PROBLEM REQUIREMENTS = Please give back word for word the lines of the material below between the line containing "Instruction: Open the Page Layout ribbon tab" and the line containing "Open the 2026", inclusive.
TASK DATA START
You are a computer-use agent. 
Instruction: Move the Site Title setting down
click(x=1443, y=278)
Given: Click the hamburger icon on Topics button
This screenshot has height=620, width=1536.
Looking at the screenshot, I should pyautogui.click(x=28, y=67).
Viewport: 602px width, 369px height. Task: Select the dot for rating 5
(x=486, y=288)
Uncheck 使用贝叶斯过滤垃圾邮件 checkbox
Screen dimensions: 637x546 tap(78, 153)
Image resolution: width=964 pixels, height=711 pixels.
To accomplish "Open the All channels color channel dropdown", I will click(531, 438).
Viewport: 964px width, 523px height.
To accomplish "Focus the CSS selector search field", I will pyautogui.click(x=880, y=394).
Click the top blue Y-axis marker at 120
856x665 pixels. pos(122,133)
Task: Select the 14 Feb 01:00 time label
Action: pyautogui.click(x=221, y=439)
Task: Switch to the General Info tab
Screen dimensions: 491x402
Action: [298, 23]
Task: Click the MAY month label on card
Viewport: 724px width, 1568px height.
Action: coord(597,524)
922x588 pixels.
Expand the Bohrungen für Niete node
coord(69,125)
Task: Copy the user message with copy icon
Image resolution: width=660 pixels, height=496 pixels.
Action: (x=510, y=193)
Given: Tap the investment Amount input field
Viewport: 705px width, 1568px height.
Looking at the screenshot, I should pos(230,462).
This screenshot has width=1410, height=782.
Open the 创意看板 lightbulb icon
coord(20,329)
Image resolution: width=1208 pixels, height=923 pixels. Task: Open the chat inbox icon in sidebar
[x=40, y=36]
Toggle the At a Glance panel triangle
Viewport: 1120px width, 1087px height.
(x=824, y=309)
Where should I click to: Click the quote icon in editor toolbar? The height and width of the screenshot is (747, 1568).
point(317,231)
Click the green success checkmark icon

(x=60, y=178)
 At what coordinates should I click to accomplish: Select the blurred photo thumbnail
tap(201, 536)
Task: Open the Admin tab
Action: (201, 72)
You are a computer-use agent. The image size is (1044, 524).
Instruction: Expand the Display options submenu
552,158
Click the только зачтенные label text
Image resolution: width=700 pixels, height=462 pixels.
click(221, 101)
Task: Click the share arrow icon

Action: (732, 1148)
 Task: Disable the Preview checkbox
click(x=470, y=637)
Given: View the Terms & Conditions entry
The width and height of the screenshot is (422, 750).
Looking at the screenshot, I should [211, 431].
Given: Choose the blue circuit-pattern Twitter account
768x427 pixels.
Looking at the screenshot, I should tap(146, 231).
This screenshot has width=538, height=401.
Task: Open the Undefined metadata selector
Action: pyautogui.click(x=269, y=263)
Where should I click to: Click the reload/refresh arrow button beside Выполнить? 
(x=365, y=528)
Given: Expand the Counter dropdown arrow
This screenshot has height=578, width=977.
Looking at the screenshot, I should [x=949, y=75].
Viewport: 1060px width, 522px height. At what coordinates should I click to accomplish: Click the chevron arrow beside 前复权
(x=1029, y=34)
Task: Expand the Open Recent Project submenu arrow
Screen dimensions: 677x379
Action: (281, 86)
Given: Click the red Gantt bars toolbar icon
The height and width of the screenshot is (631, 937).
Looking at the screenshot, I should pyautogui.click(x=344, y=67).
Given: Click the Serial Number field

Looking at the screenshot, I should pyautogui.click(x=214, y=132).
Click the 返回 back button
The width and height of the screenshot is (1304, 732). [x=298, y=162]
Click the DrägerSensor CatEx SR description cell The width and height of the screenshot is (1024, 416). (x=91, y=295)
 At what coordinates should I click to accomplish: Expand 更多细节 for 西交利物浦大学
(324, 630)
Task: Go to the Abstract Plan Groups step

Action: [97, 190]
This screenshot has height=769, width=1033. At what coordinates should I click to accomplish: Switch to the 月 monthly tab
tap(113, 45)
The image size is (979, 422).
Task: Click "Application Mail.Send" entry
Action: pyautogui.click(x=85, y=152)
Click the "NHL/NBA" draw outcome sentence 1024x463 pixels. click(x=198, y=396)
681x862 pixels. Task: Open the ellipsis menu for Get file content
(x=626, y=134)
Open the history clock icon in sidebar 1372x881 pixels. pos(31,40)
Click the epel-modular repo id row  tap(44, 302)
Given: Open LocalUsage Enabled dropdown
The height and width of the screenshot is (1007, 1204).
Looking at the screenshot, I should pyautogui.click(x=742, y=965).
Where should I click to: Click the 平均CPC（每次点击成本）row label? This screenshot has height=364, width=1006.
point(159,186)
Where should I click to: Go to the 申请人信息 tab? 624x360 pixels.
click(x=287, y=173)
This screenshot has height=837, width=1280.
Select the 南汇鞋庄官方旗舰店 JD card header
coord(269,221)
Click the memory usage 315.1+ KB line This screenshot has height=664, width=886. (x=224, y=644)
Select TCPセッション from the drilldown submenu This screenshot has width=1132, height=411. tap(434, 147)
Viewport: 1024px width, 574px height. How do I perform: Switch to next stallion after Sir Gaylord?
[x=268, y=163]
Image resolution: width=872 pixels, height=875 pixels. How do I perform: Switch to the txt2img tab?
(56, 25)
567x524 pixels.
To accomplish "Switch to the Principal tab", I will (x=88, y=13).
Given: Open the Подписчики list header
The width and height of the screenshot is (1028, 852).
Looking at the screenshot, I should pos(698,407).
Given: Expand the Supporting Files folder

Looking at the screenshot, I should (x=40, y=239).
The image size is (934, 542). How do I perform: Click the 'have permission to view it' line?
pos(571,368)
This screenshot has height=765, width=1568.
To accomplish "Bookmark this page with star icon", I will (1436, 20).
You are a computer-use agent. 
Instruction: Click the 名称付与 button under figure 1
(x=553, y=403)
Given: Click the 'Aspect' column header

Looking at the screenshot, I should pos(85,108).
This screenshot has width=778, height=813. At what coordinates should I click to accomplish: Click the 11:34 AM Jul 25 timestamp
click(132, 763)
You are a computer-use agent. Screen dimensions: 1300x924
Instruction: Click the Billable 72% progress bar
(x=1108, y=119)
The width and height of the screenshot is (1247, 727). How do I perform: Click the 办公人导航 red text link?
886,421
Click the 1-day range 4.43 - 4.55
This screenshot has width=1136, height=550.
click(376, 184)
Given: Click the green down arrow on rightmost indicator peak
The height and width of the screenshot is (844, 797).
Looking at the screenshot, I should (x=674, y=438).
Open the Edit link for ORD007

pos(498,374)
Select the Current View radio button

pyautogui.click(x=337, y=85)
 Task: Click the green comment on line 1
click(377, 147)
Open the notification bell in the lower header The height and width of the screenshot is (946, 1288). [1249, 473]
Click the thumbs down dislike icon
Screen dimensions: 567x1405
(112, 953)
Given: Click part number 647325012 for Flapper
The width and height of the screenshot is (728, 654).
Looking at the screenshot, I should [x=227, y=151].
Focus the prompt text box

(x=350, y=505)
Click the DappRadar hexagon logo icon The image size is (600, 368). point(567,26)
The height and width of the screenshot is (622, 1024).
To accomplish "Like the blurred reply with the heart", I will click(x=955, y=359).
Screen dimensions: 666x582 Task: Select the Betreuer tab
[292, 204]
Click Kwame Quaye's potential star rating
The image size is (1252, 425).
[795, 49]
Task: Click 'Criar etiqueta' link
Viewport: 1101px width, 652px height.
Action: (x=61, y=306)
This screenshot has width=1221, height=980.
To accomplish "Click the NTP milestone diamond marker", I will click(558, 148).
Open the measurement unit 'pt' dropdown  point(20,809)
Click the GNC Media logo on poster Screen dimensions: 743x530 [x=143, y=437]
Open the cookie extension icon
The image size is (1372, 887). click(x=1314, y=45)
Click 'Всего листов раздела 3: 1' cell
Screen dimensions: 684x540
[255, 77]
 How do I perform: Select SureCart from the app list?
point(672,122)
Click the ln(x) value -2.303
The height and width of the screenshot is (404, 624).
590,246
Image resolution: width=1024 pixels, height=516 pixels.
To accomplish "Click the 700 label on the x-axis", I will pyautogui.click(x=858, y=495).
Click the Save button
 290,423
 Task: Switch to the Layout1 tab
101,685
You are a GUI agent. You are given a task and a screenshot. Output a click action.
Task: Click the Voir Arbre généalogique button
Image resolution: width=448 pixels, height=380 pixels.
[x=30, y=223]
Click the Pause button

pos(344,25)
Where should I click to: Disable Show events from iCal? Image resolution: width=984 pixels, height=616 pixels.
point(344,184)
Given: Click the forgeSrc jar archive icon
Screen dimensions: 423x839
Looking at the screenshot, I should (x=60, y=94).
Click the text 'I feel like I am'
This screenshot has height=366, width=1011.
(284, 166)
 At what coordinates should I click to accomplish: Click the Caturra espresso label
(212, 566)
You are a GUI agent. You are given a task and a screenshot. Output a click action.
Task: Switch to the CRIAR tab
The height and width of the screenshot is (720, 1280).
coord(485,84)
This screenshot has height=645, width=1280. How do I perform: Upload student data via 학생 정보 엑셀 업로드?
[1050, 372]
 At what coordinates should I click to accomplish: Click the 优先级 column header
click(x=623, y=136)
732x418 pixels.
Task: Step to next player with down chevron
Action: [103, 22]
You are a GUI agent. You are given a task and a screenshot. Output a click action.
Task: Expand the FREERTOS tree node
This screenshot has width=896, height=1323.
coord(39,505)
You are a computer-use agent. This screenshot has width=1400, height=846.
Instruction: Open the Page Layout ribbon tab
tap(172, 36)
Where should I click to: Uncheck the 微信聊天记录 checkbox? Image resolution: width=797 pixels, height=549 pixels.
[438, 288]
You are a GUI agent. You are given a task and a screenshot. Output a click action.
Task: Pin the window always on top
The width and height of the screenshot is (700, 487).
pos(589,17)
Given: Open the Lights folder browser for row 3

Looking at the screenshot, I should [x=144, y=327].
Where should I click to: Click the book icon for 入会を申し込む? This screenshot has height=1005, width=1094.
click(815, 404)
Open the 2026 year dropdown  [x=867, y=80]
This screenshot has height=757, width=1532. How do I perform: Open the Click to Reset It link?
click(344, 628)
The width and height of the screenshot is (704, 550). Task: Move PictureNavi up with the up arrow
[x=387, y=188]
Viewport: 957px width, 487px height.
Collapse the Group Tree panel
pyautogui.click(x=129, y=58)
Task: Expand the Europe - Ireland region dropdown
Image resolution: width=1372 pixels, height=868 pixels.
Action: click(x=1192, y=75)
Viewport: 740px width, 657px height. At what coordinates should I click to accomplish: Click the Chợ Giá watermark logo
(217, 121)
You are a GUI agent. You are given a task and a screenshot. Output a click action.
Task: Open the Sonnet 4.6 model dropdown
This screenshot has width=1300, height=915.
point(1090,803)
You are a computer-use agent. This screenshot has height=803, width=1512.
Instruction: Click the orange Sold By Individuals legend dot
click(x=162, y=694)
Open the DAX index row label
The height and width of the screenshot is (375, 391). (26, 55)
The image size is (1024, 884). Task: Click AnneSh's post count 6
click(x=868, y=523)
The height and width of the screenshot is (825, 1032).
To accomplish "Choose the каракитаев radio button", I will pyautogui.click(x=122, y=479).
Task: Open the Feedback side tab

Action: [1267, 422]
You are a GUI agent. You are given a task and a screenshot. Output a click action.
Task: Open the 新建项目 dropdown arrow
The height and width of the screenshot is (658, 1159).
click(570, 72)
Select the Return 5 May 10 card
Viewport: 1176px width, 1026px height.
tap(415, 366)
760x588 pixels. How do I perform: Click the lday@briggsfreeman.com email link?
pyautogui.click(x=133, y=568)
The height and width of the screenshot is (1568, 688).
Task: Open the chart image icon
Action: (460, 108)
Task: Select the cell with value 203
TASK DATA END
TASK SOLUTION =
Instruction: Open the Page Layout ribbon tab
tap(172, 36)
Where should I click to: Uncheck the 微信聊天记录 checkbox? Image resolution: width=797 pixels, height=549 pixels.
[438, 288]
You are a GUI agent. You are given a task and a screenshot. Output a click action.
Task: Pin the window always on top
The width and height of the screenshot is (700, 487).
pos(589,17)
Given: Open the Lights folder browser for row 3

Looking at the screenshot, I should [x=144, y=327].
Where should I click to: Click the book icon for 入会を申し込む? This screenshot has height=1005, width=1094.
click(815, 404)
Open the 2026 year dropdown  [x=867, y=80]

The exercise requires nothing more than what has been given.